- _Исходный текст_:
━━━

Не отзвучит волшебный звон, коль остается слово…
…Очень-очень печальная весть. Умер Яропольский. Для меня – просто Юра. Для истории – Георгий Яропольский, большой русский поэт конца XX – начала XXI века. Именно так будет написано в истории литературы. Именно так и не иначе.
А в истории поэзии уместно слово – выдающийся. Поэт, поднявшийся в своем творчестве последних лет до высочайшего уровня. Не буду уточнять, до какого именно, называя знаковые в русской поэзии имена. Теперь его фамилия не менее знакова.
Георгий Яропольский – поэт. Но не тот, кто автоматически приписывает сие слово после фамилии в обращениях в инстанции и газетных статейках. А поэт настоящий, самобытный, приобщенный. Недооцененный. А если по большому счету – то вообще не оцененный. Хотя таких как он не просто мало в наше время, их – единицы.
…Он обратил на себя внимание с первых опубликованных строчек в заводской многотиражке, написанных в далеких семидесятых – дерзких, резких, созвучных компьютерным технологиям, начавшим тогда завоевание мира. А еще – энциклопедическим знанием мировой культуры, тем духовным багажом, который намертво входит в плоть и кровь стиха.
С годами талант Георгия претерпел изменения – стал ярче, утонченней, глубже, свидетельствуя, что его обладателю в поэзии доступны любые вершины.
Лучшие строчки Яропольского не просто находят отклик в сердце – они остаются в нем жить.
Навсегда.
Лично для меня такими стали семь четверостиший «Сферы дымчатого стекла» – с одной стороны, поэтическое кредо автора, с другой – осознание мгновенности нашего присутствия.
То понимание, что к большинству приходит в конце жизни, Яропольский сумел высказать, будучи молодым («Сфера….», опубликованная в 2005 году и давшая название одноименному сборнику, написана достаточно давно):
* * *
От дыхания нет следов?
Все сгорает навек дотла?
Но хранит отлетевший вздох
сфера дымчатого стекла!

━━━

- _Фрагмент набора данных_:
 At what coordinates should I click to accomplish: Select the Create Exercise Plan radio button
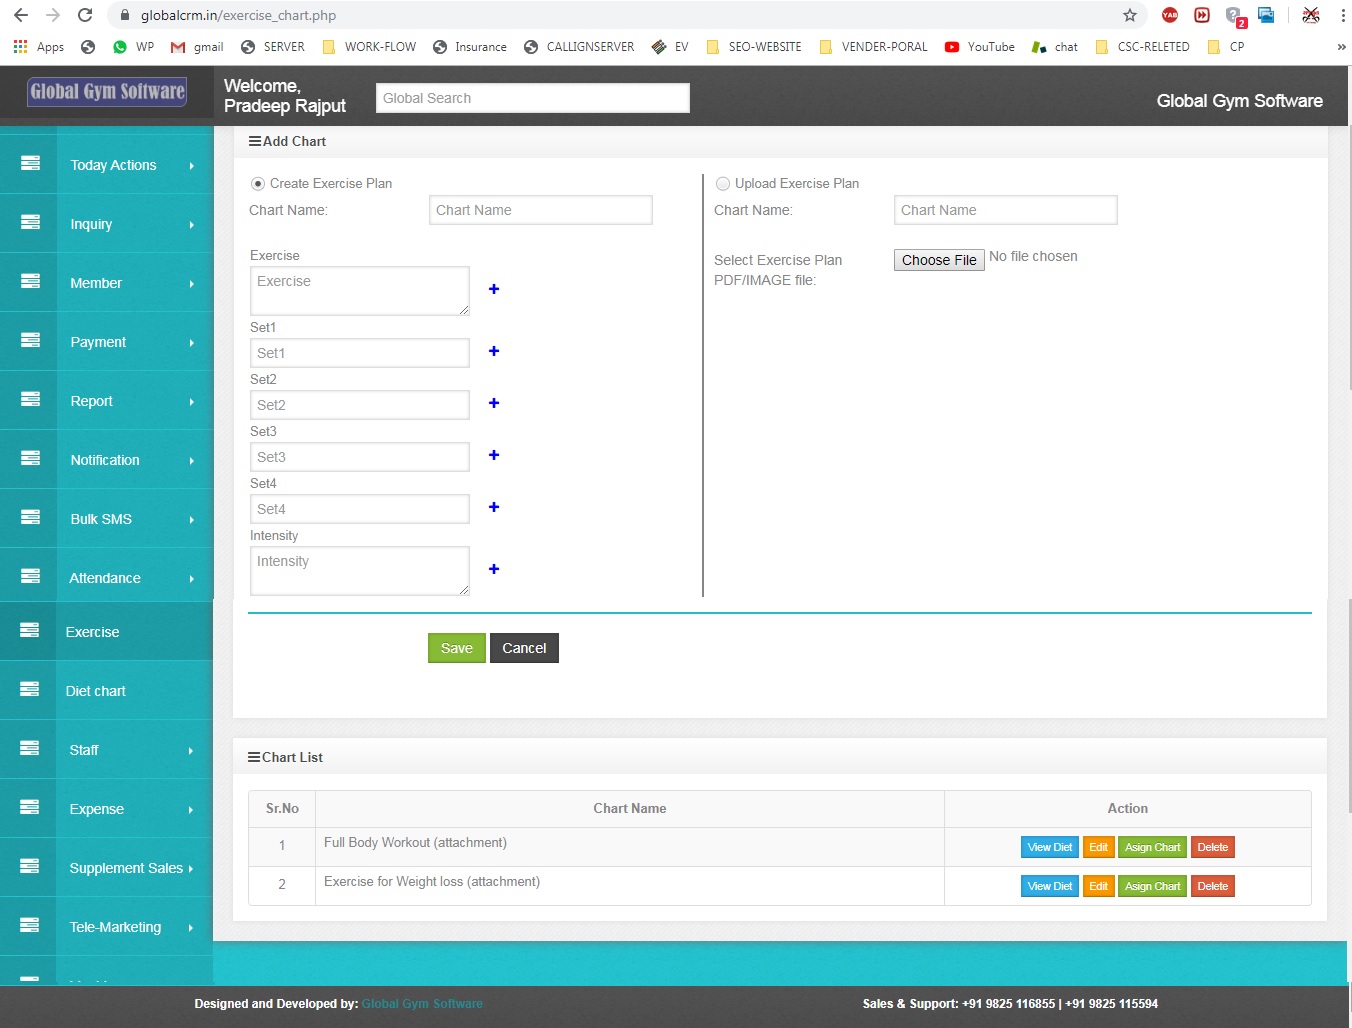[x=258, y=183]
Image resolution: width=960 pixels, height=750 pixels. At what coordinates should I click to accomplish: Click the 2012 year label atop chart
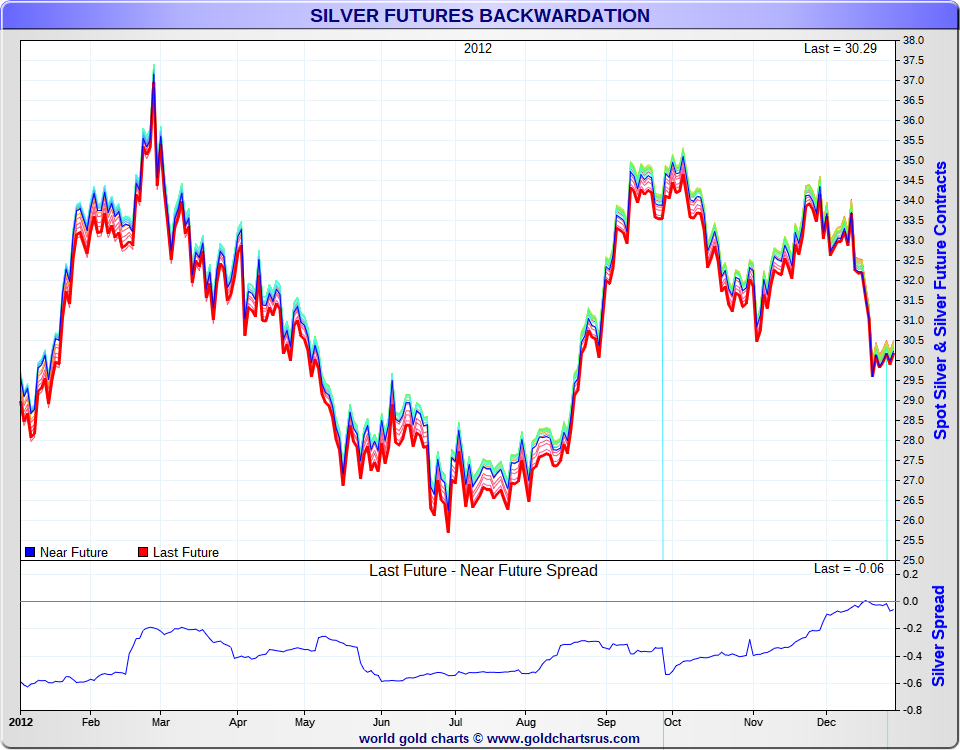tap(478, 48)
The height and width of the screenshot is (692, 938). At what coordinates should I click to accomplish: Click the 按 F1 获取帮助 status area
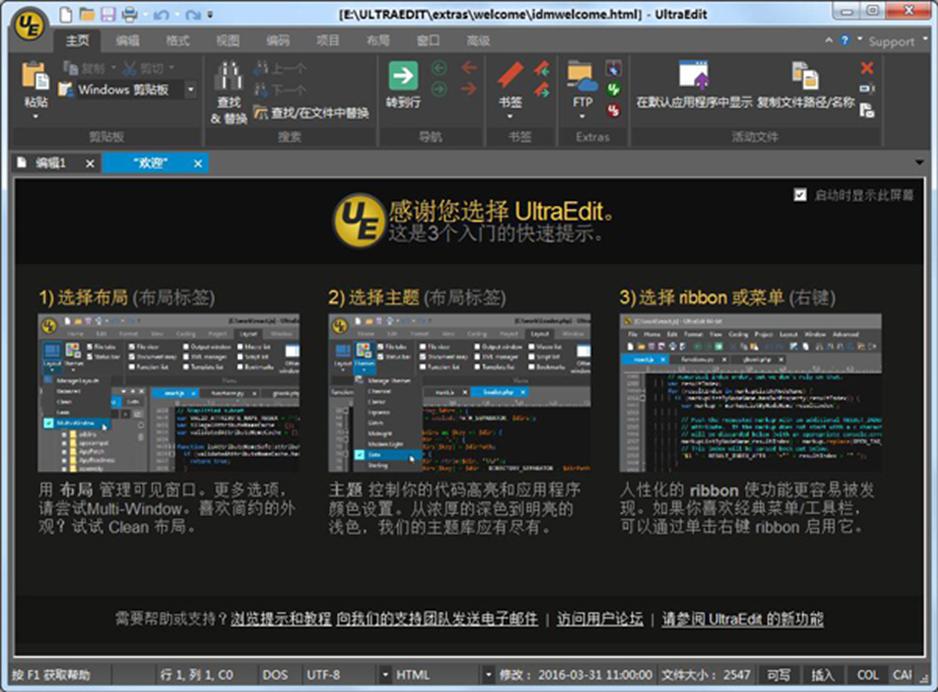point(49,675)
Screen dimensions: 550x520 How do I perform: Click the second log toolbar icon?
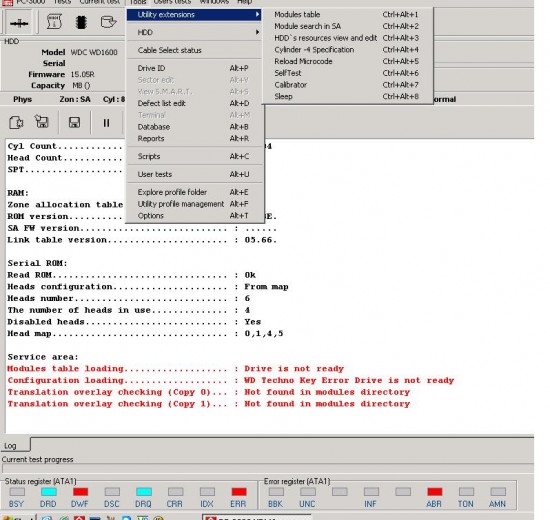coord(42,121)
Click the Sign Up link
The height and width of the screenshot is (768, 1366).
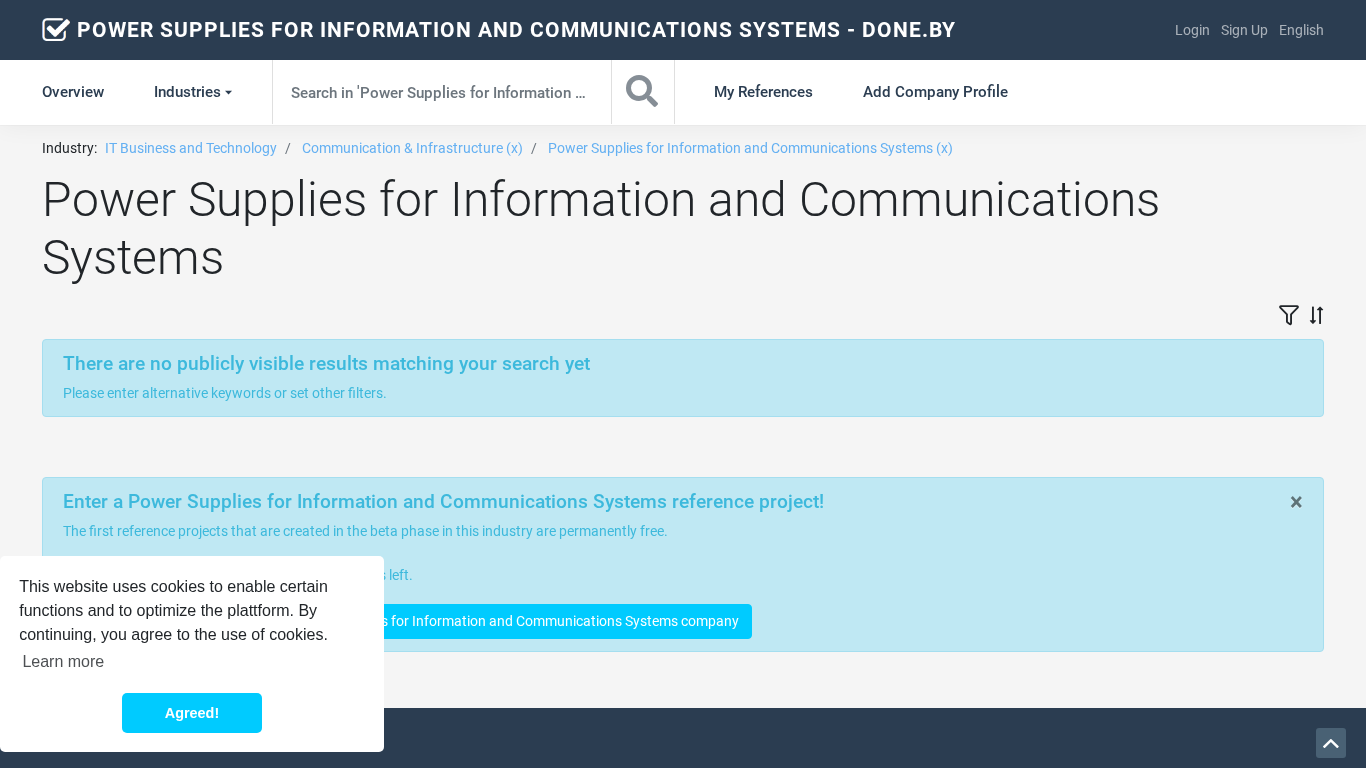tap(1244, 30)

━━━

- _Задания_:
**1)** Перечислите все слова, которыми в тексте о Георгии Яропольском описано, каким с годами стал его талант.
**2)** Процитируйте фрагмент текста о Георгии Яропольском, начиная со слов «Георгий Яропольский –» и заканчивая словами «и кровь стиха.».
Список здесь никакой роли не играет.

- _Ответы по порядку_:
**1)** ярче, утонченней, глубже

**2)**
Георгий Яропольский – поэт. Но не тот, кто автоматически приписывает сие слово после фамилии в обращениях в инстанции и газетных статейках. А поэт настоящий, самобытный, приобщенный. Недооцененный. А если по большому счету – то вообще не оцененный. Хотя таких как он не просто мало в наше время, их – единицы.
…Он обратил на себя внимание с первых опубликованных строчек в заводской многотиражке, написанных в далеких семидесятых – дерзких, резких, созвучных компьютерным технологиям, начавшим тогда завоевание мира. А еще – энциклопедическим знанием мировой культуры, тем духовным багажом, который намертво входит в плоть и кровь стиха.